(Records contained in a dataset)
---+---
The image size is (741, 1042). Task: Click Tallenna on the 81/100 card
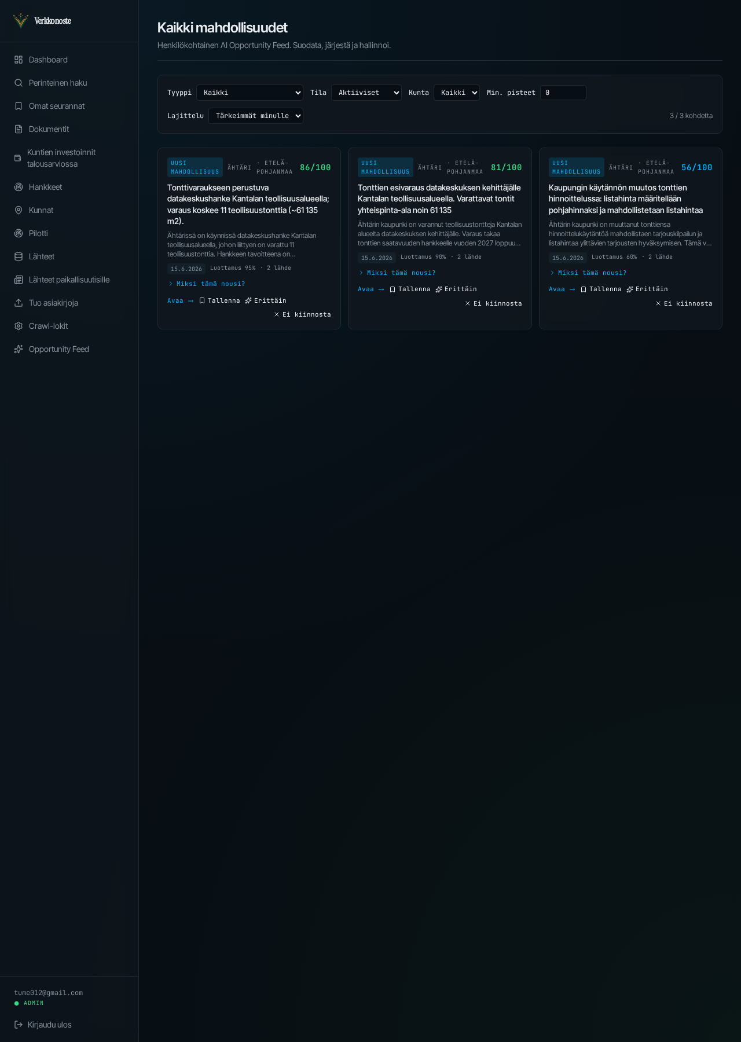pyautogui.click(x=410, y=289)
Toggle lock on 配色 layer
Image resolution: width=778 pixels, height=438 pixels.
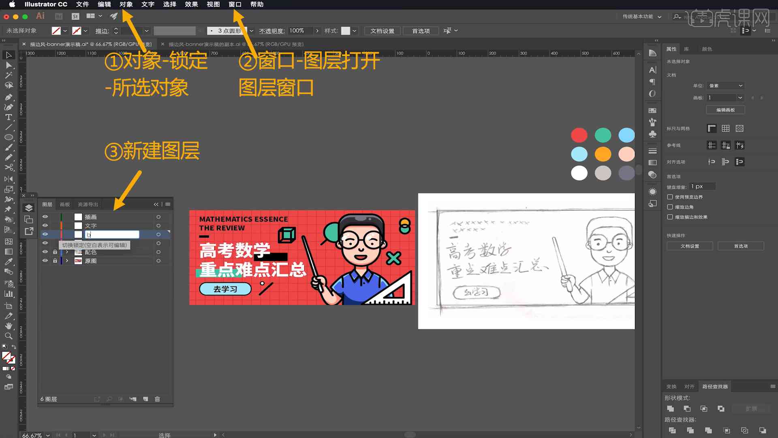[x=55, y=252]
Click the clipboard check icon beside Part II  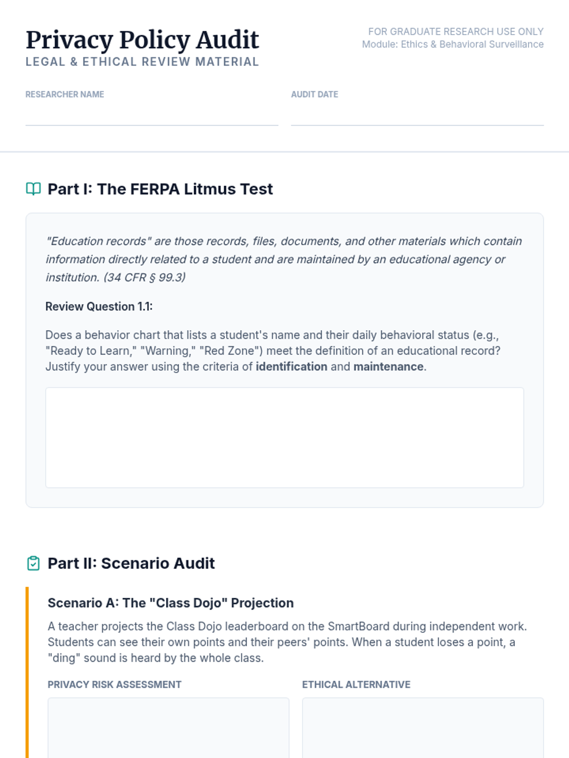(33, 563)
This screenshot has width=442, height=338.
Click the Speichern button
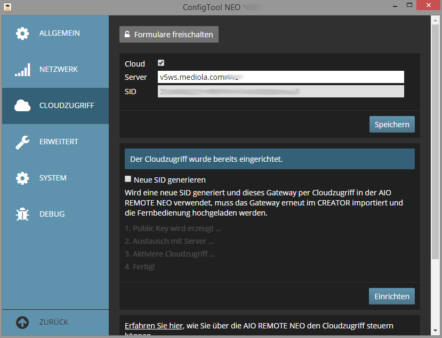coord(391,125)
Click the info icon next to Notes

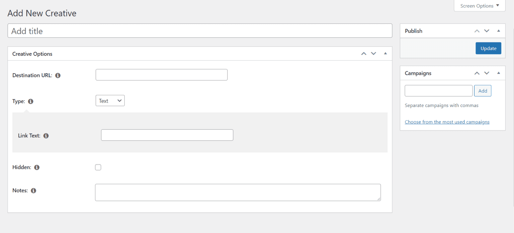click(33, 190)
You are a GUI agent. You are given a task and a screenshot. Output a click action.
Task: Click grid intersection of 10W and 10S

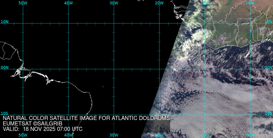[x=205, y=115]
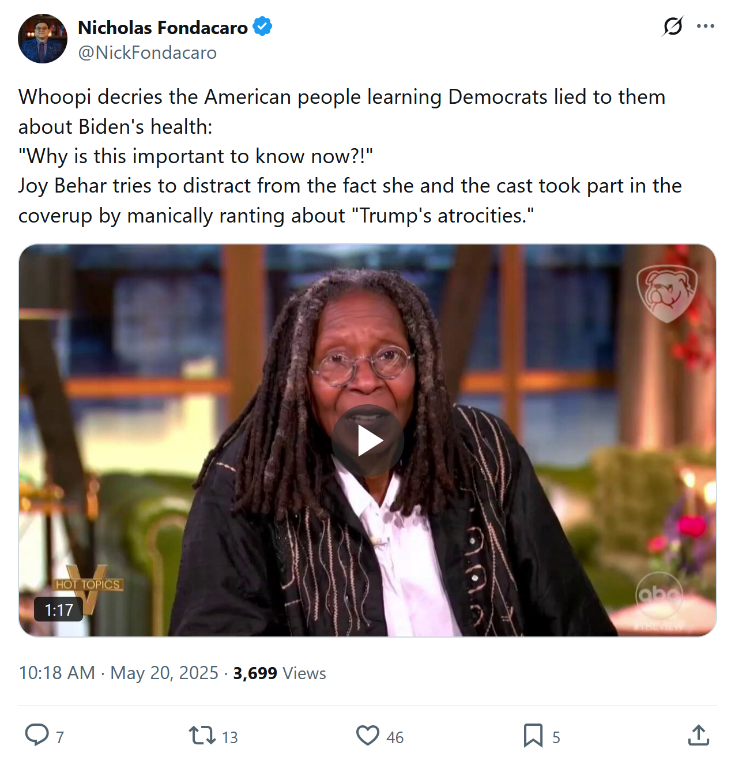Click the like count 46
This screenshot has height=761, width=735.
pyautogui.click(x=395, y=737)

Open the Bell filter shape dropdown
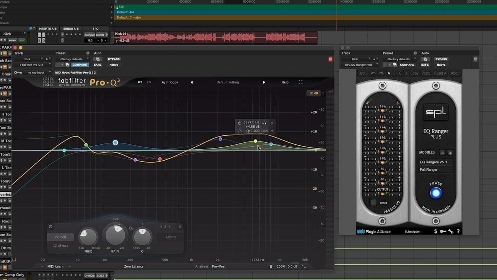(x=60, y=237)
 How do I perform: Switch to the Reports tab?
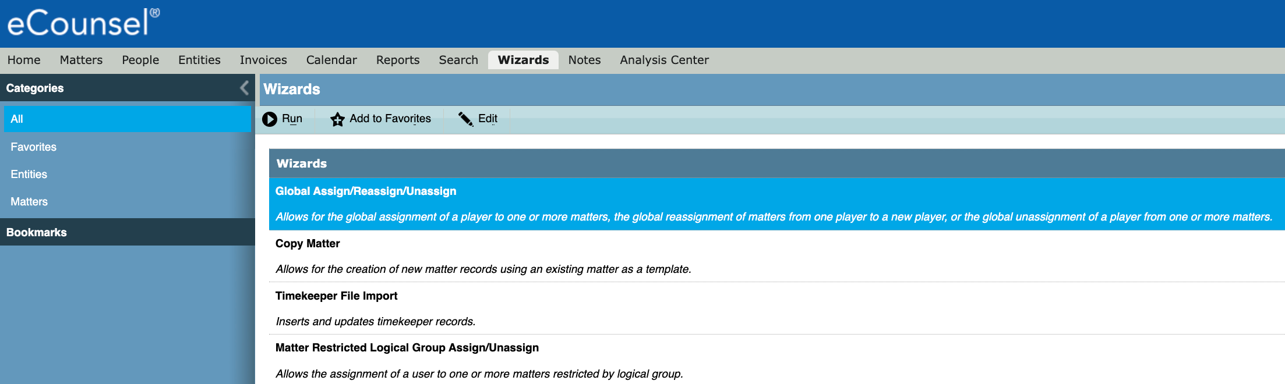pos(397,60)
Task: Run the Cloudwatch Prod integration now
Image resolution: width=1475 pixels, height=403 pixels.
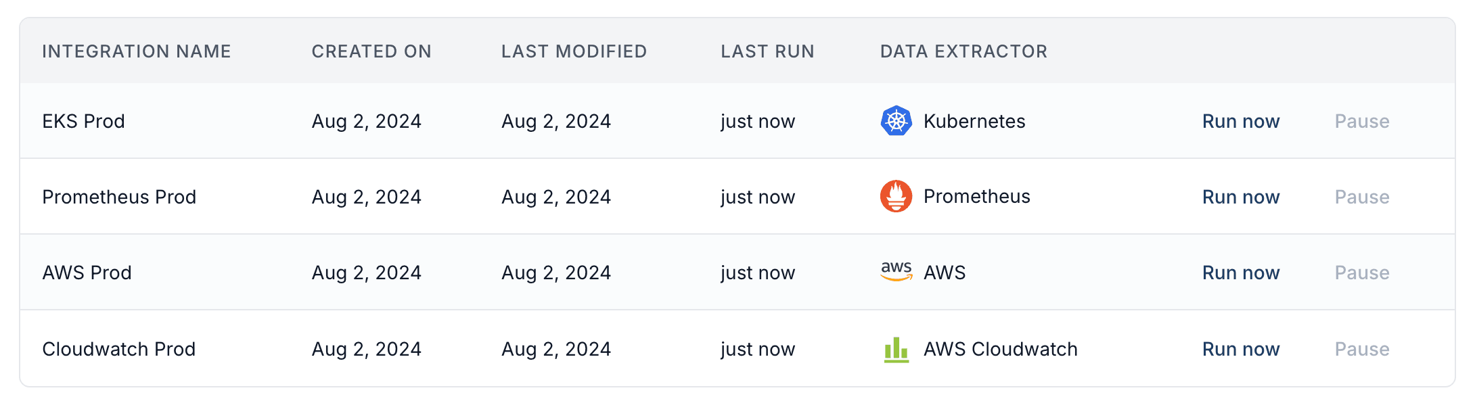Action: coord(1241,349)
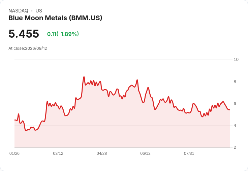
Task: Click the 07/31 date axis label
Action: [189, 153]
---+---
* TO DO
Set down again, exactly, every line above from the one with "This screenshot has width=442, height=338." down to the one with "You are a GUI", both ends included. No pictures, and nothing else.

* RESPONSE TO THIS EXERCISE
This screenshot has width=442, height=338.
Click the Speichern button
coord(391,125)
Click the info icon next to Notes

click(33, 190)
You are a GUI agent. You are given a task and a screenshot. Output a click action.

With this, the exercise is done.